As far as my 3.5 year old daughter, she seems to be between the two extremes. I do wonder about my capaibilities as she gets older and will be involved in many more outside-the-home social and academic activities. I will need to interact with others a lot more, probably after full days of work when I just want to go home and relax. Does it get harder as the kids get older and want to/need to do more out of the house?


----------



## CB73 (Apr 16, 2005)

Excellent thread.









WendyC - with your DH training, could you get a jogger stroller so he takes DD with him for at least some of the runs?

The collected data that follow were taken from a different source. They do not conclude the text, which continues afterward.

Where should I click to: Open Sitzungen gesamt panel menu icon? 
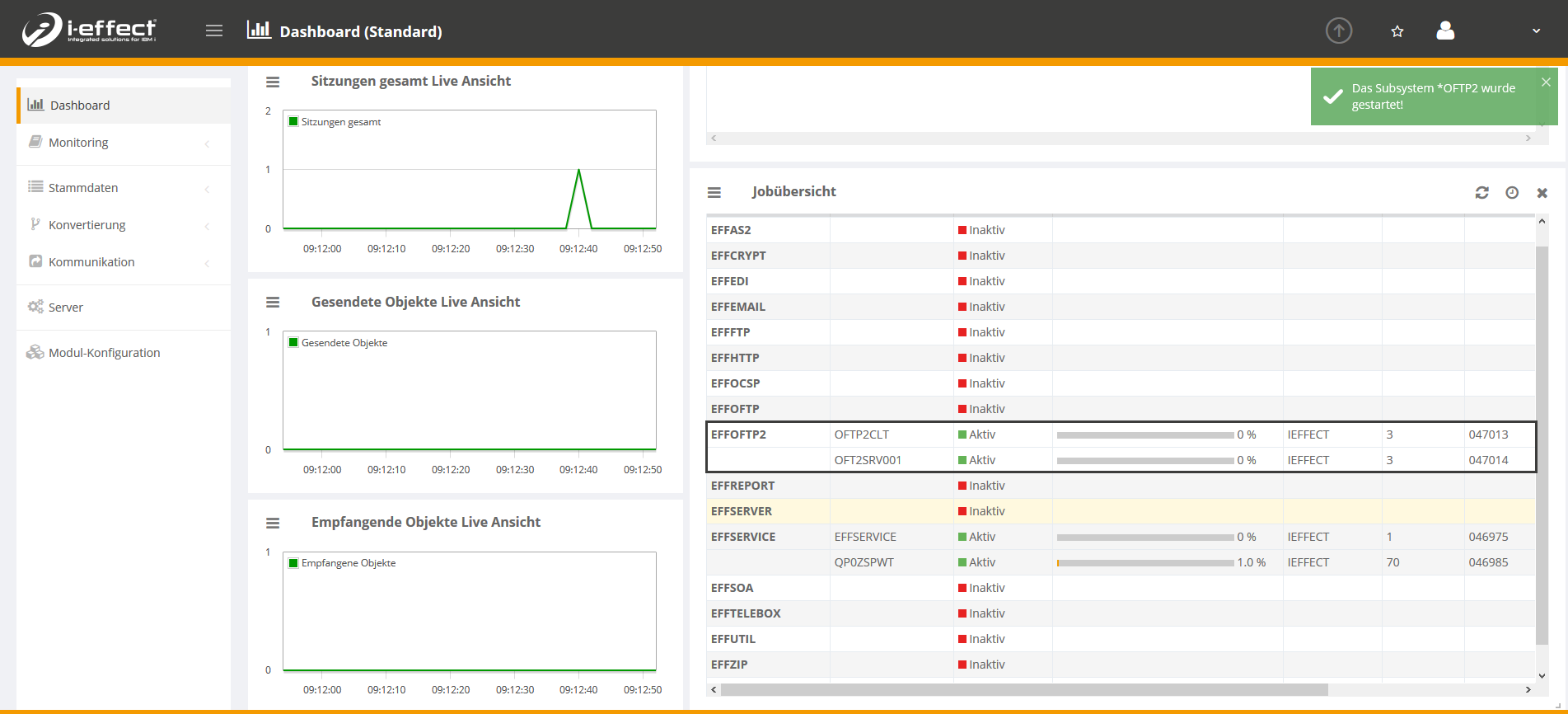273,82
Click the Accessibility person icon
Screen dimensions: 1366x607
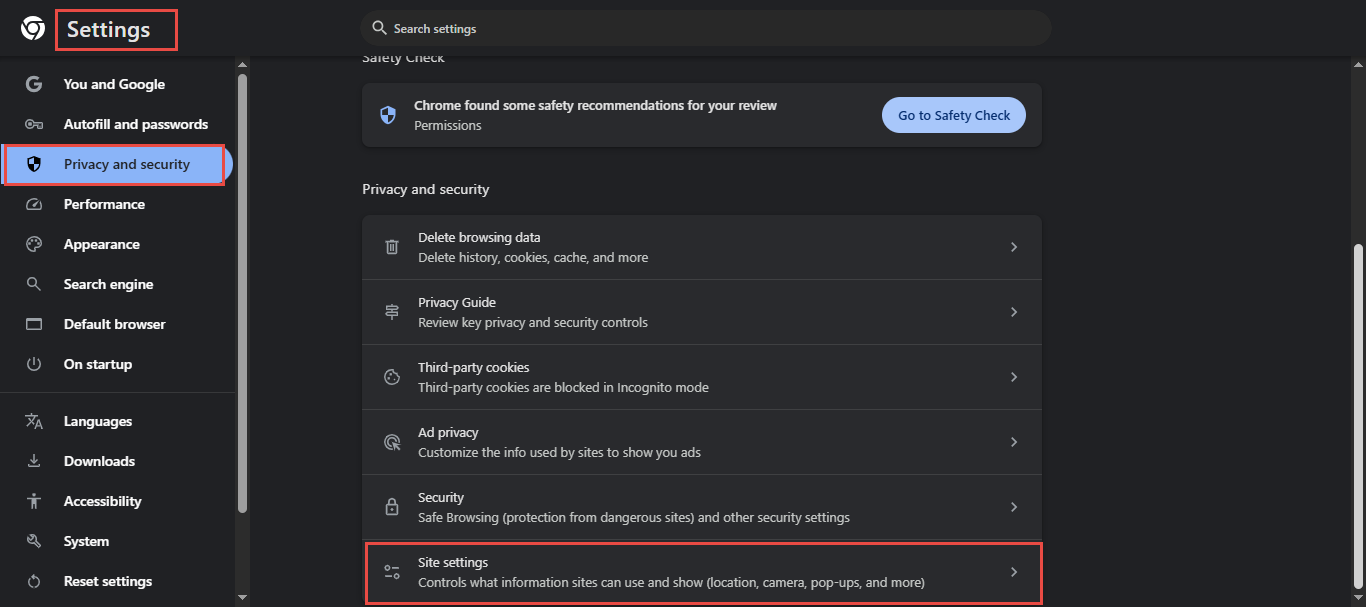tap(34, 501)
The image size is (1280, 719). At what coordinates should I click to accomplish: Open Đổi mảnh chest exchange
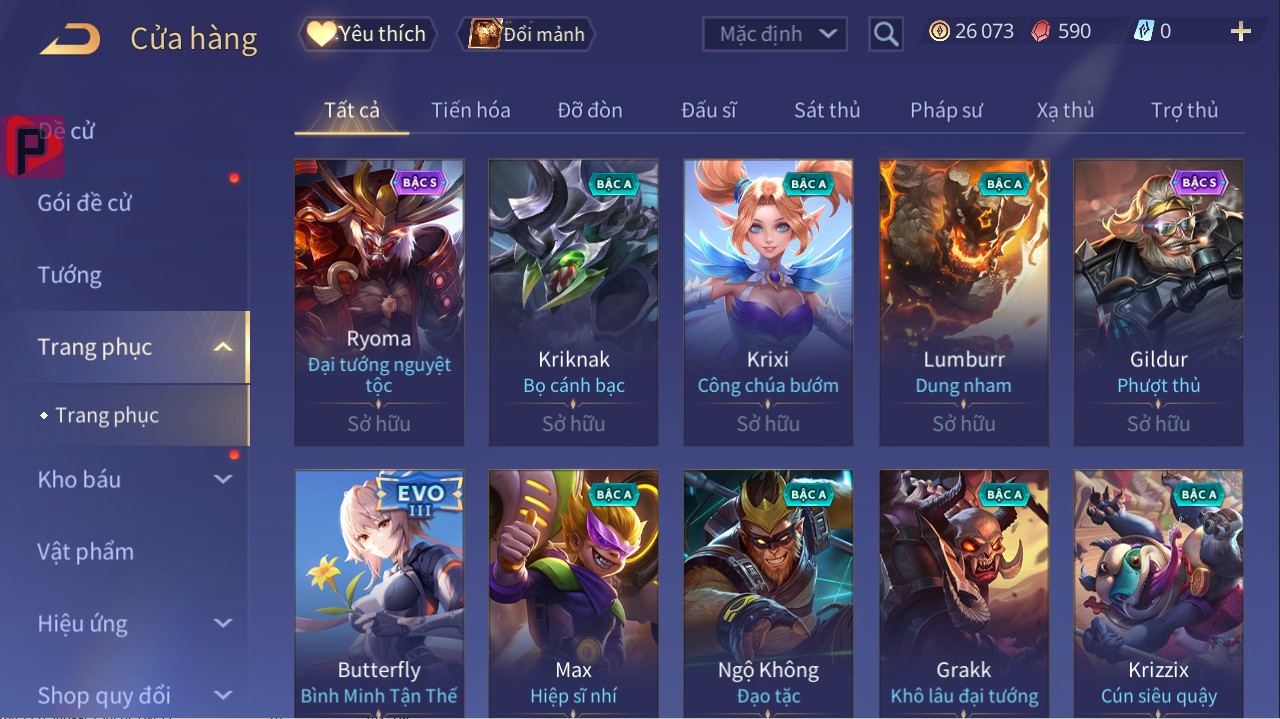(x=527, y=34)
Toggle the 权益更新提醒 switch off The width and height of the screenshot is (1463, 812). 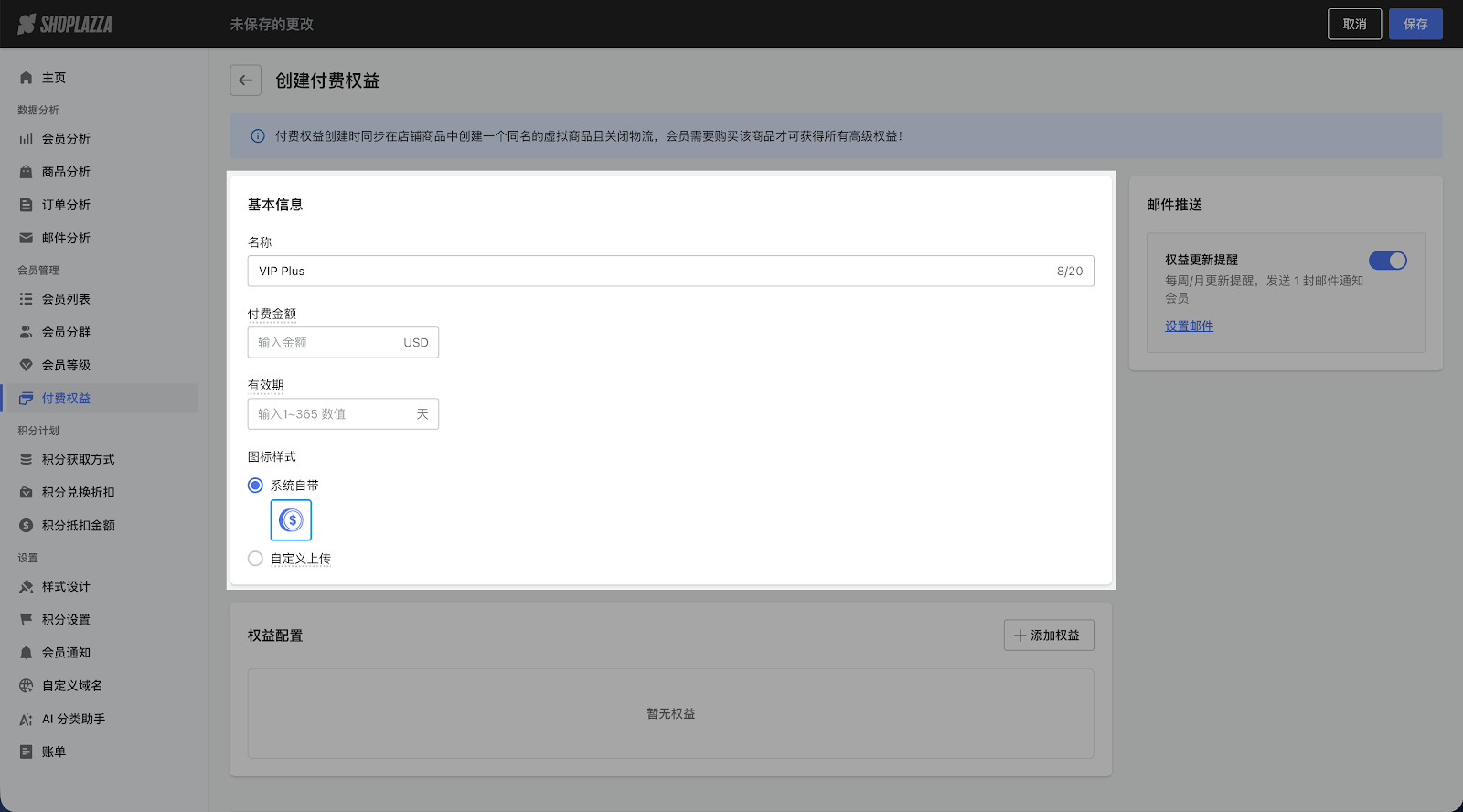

You are not alone in longing for downtime. Me too.


----------



## marieangela (Apr 15, 2003)

I just ran into this thread. I'm suprised I missed it before. Luckily? I don't have many friends in my area and don't get to involved in ds1's preschool, so don't have many social obligations. My boys have nonstop energy and ds1 will just keep talking and moving and needing me to be involved with him all the time. I work a whopping 10 hours a week (two five hour days) and it is nice to just veg in front of a computer and not talk to anyone. I do miss having that one close friend that I had when I was younger (she lives on the other side of the country) and I do long to get out and be around adults every once in a while. I actually went out two nights in a row over the weekend, which is pretty much unheardof for me. Of course, now I'm feeling burnt out. I never did smoke, but drinking a couple of glasses of wine tends to make social situations easier for me. That's not often possible for me, though.
My dh is some wierd combination of introvert and extrovert. He does not understand my introvertedness, though. He works a lot and talks to/interacts with tons of people at work. On his day off, he tends to want to go fishing and just stand in a stream by himself. Which reminds me of other people needing something specific to do with alone time. Right now my main thing is to read while I nurse ds2 to sleep. I would love to get back into yoga, but can't seem to get motivated to do it alone at home. Also can't figure out what to do with the boys if I go to a class. Dh works most of the time and my parents see a whole lot of my boys, so I feel bad trying to get them to watch them any extra time.


----------



## Abarat (Jan 22, 2007)

An introverted parent here too and am actually hoping it doesn't hurt my son. I'm a SAHM in a town where I know no one and have none of my own family, so I get all the isolation I want, but even we introverts need some sort of interaction sometimes and it gets tough....and I hope when my 13 month old is old enough to want playtime he can get it.
But I agree with a lot of the moms, you need to schedule or set aside some "you time". We introverts all need it, especially if your dh doesn't really understand, you need to take it on yourself to carve out some time.


----------



## MommytoTwo (Jun 20, 2004)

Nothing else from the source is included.